Table 5. Height of hemp in response to application of simulated off-target rates of 2,4-D measured 14 and 28 d after treatment (DAT) and at harvest from hemp grown in a growth chamber study evaluating vegetative effects and reproductive effects of growth regulator herbicide 2,4-D in Columbus, OH from 2020 to 2022. ^{a, b}

^a Means within a column followed by a different letter are significantly different based on the lsmeans function at α = 0.05.

^b Herbicide rate fractions are relative to the full labeled field use rate (1×) 1,060 g ae ha^–1.

Practical Implications

The 1× rates of 2,4-D and dicamba did not always cause the death of all hemp plants in these studies. Plants exposed to labeled use rates (1×) had severe symptomology, including leaf cupping, epinasty, malformed growth, stem swelling and callusing, and death of terminal buds with occasional regrowth of secondary growing points. Some plants remained in this state, growing little, if at all, relative to the other plants for the duration of both trials. In general, plant responses to growth regulator herbicides can be difficult to quantify (Bobadilla et al. 2021), which makes detecting herbicide susceptibility difficult. Since the initiation of this work, other studies have been published evaluating hemp response to herbicides. Ortmeier-Clarke et al. (2022) found that 1× and 1/8× label rates of 2,4-D and dicamba applied postemergence resulted in biomass reduction relative to nontreated controls. In that trial, hemp was grown from seed, and plants were treated from 5 cm to 10 cm in height. A preliminary study in Nebraska found that 157 g ae ha^–1 of clopyralid (3,6-dichloro-2-pyridinecarboxylic acid; Group 4) was among the safest herbicides tested on industrial hemp, causing only temporary injury up to 10% (Knezevic et al. 2020). A second preliminary study in Nebraska found that among Group 4 herbicides, both clopyralid and quinclorac (3,7-dichloro-8-quinolinecarboxylic acid) caused initial injury followed by regrowth, but that fluroxypyr (4-amino-3,5-dichloro-6-fluoro-2-pyridyloxyacetic acid) was highly injurious (Cuvaca et al. 2020). Both studies tested industrial hemp grown for fiber production in outdoor settings, and results indicated that hemp may possess some natural tolerance to some of the Group 4 herbicides.

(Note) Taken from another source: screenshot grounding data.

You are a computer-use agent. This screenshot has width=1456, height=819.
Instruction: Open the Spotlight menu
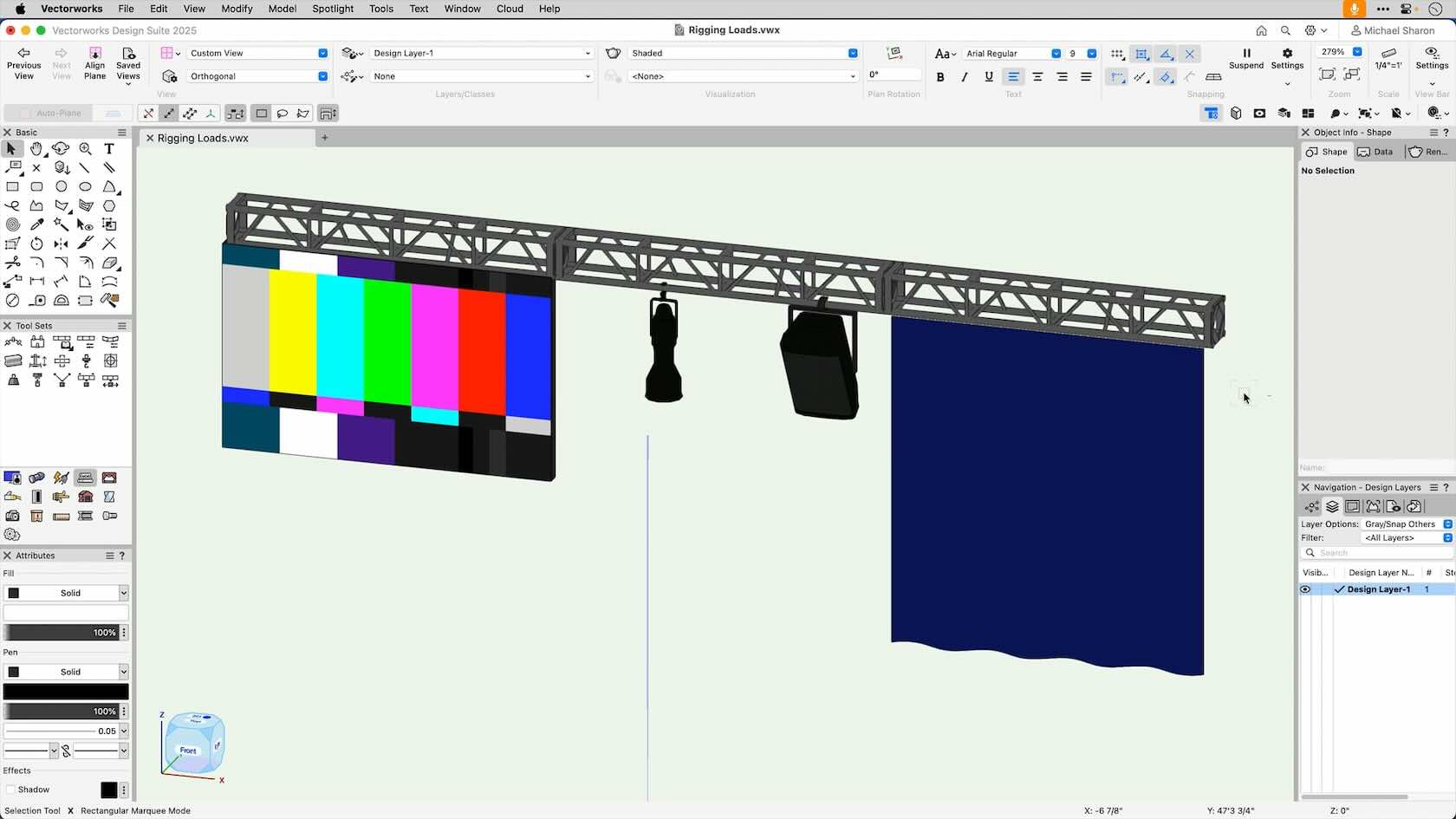point(333,9)
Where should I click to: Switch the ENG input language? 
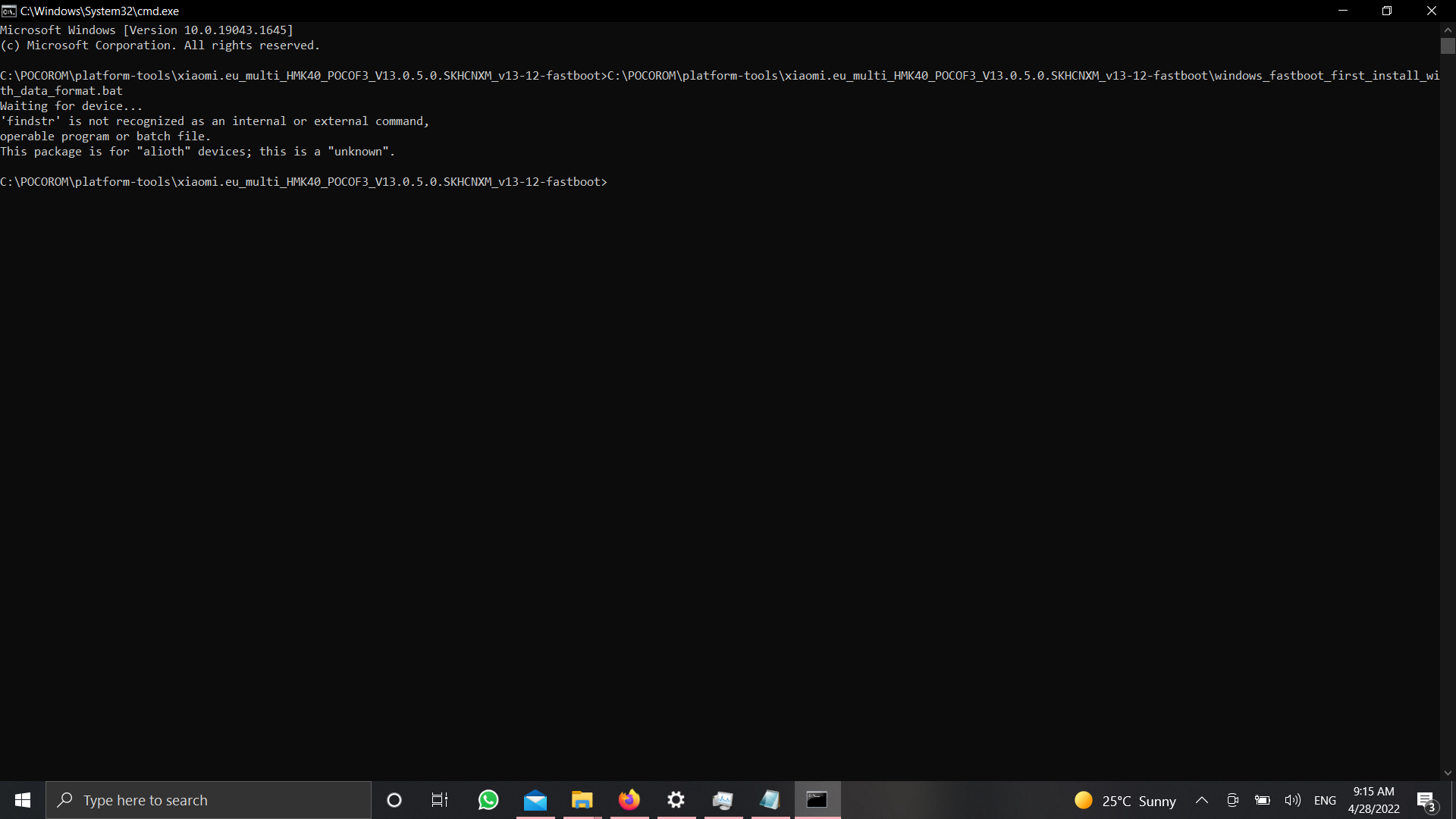point(1325,800)
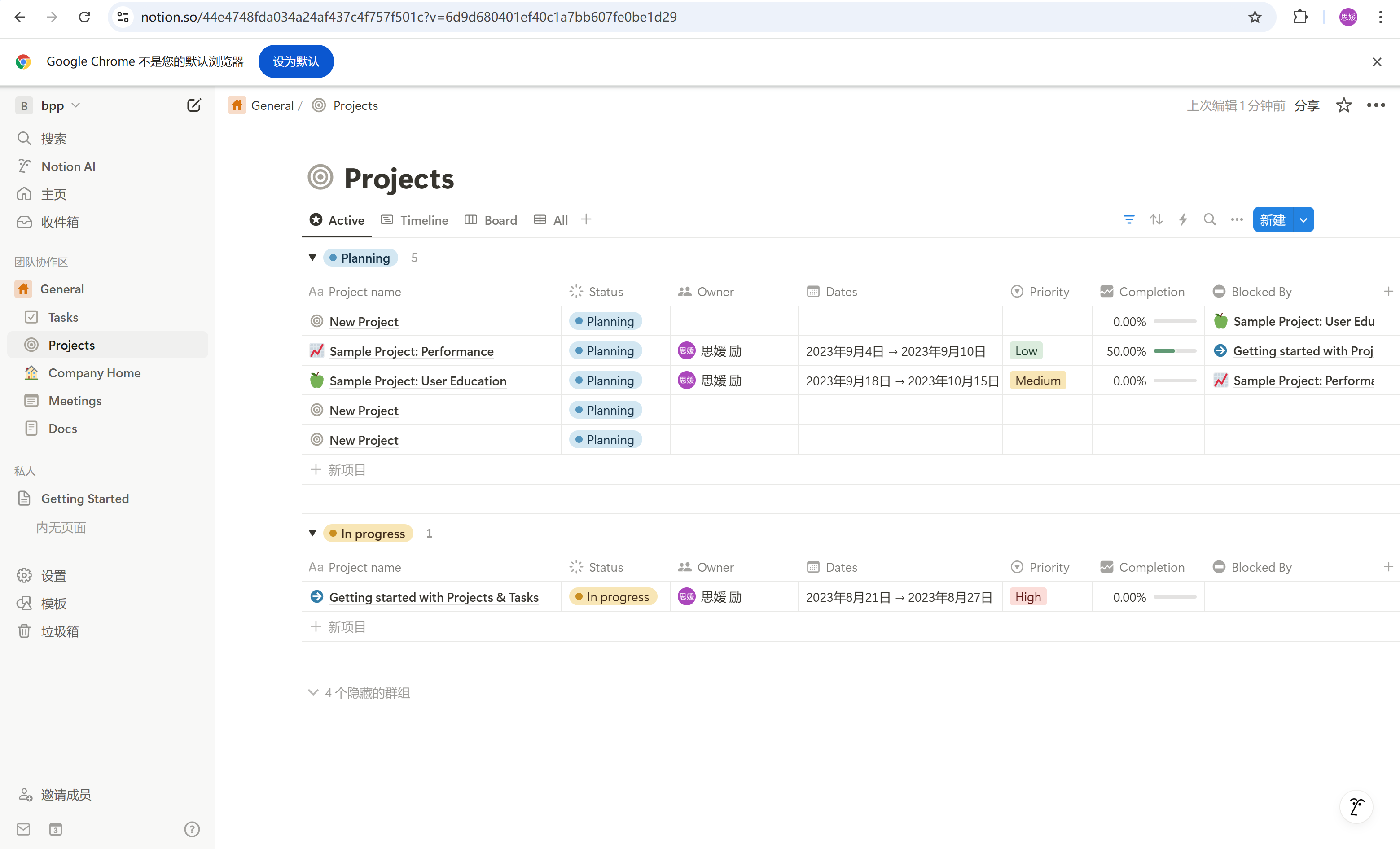This screenshot has width=1400, height=849.
Task: Open Sample Project: Performance page link
Action: (x=411, y=351)
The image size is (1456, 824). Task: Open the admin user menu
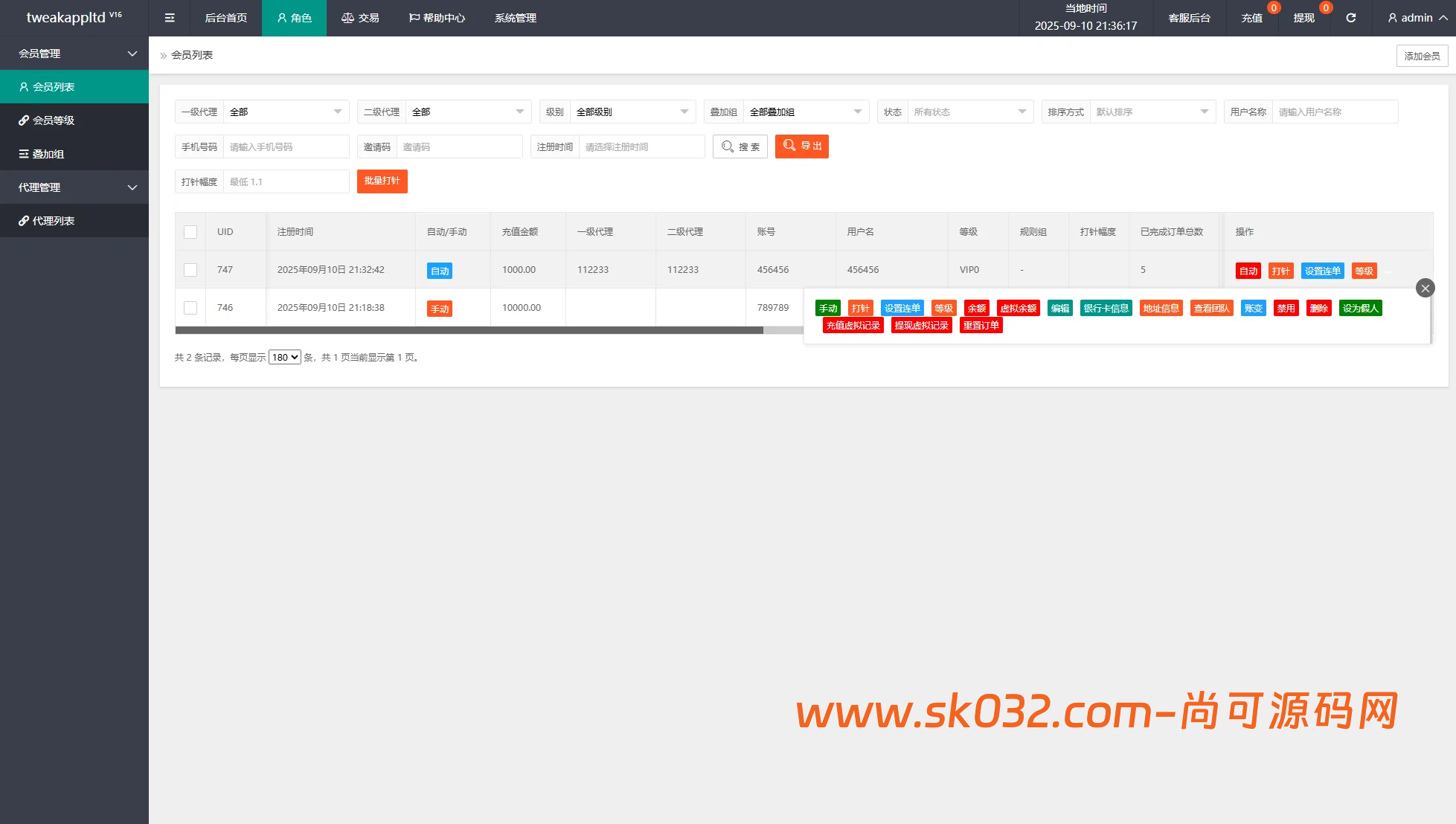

Studies published since the initiation of this work have also shown variability in hemp response to herbicides between different hemp varieties (Ortmeier-Clarke et al. 2022).

Severe stunting and malformed growth occurred when dicamba and 2,4-D were applied at the 1× rate, which did not always result in death of all plants, but symptoms consistent with severe damage and a general inability to regrow. The 1/10× and 1/100× rates of dicamba initially caused more visible injury than the same rates of 2,4-D. Height was initially reduced in hemp plants exposed to some simulated off-target rates of dicamba, but differences were not evident at the time of termination. These studies suggest that off-target movement of growth regulator herbicides 2,4-D and dicamba may cause visible injury to nearby hemp plants. In these controlled-environment studies, rates of 2,4-D or dicamba lower than 1× did not influence branching or plant weight at the time of termination. Herbicides in these trials were applied when hemp was in the early vegetative stage, and it remains unknown at this time how simulated off-target rates may influence vegetative and reproductive parameters if hemp was exposed at later growth stages, or when exposure occurs to plants growing under field conditions. Further studies evaluating different hemp varieties and in-field settings would be required to effectively quantify the potential damage caused by the off-target movement of 2,4-D and dicamba on hemp. Other areas to be explored include residues of these and other herbicides that exist in hemp vegetative tissues, flowers, fibers, and seed following exposure.